▸ **Reading passage**
──────
A 36-year-old healthy woman with no past medical history presented to the emergency department with generalized purpura and petechiae. She also reported 4 month long history of painless right-sided neck swelling, drenching night sweat and unintentional significant weight loss. Her examination revealed bilateral cervical lymphadenopathy and splenomegaly. Labs showed platelets of 5 K/UL with large platelets on peripheral smear. CT scan showed cervical, mediastinal and bilateral supraclavicular lymphadenopathy with splenomegaly and multiple hypodense splenic masses. Lymph node biopsy confirmed nodular sclerosis classic Hodgkin lymphoma. Bone marrow biopsy, flow cytometry and chromosomal analysis were negative. A diagnosis of Immune Thrombocytopenic Purpura (ITP) was made.
Patient initially responded to high dose intravenous dexamethasone and immunoglobulin. She was discharged with platelet count of 56 K/UL. However, 4 days later, patient relapsed with severe ITP and again a platelet count of 5 K/UL. This time she had a poor response to conventional ITP treatment and only improved after chemotherapy was started.
──────
▸ **Prompt 1**
In the case report, what diagnosis did the lymph node biopsy confirm?
▸ **Prompt 2**
Pick up the case report after its last sentence and continue it.

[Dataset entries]
──────
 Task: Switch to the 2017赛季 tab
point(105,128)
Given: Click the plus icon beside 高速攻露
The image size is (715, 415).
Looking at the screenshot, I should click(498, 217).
──────
▸ **Exercise response 1**
Nodular sclerosis classic Hodgkin lymphoma.

▸ **Exercise response 2**
Immune Thrombocytopenic Purpura (ITP) is a blood disorder characterized by autoantibodies destroying platelets and interfering with their production. ITP can be primary or secondary to a coexisting condition. Although the association between ITP and lymphoproliferative diseases has been observed and documented, it’s uncommon to be associated with Hodgkin’s disease (HD) as we report.
Our case represents a seldom reported association between HD and ITP, even with fewer cases reported of ITP being the initial presentation of HD. Severe ITP is a life threatening disease, when secondary, identifying and treating the underlying cause is crucial.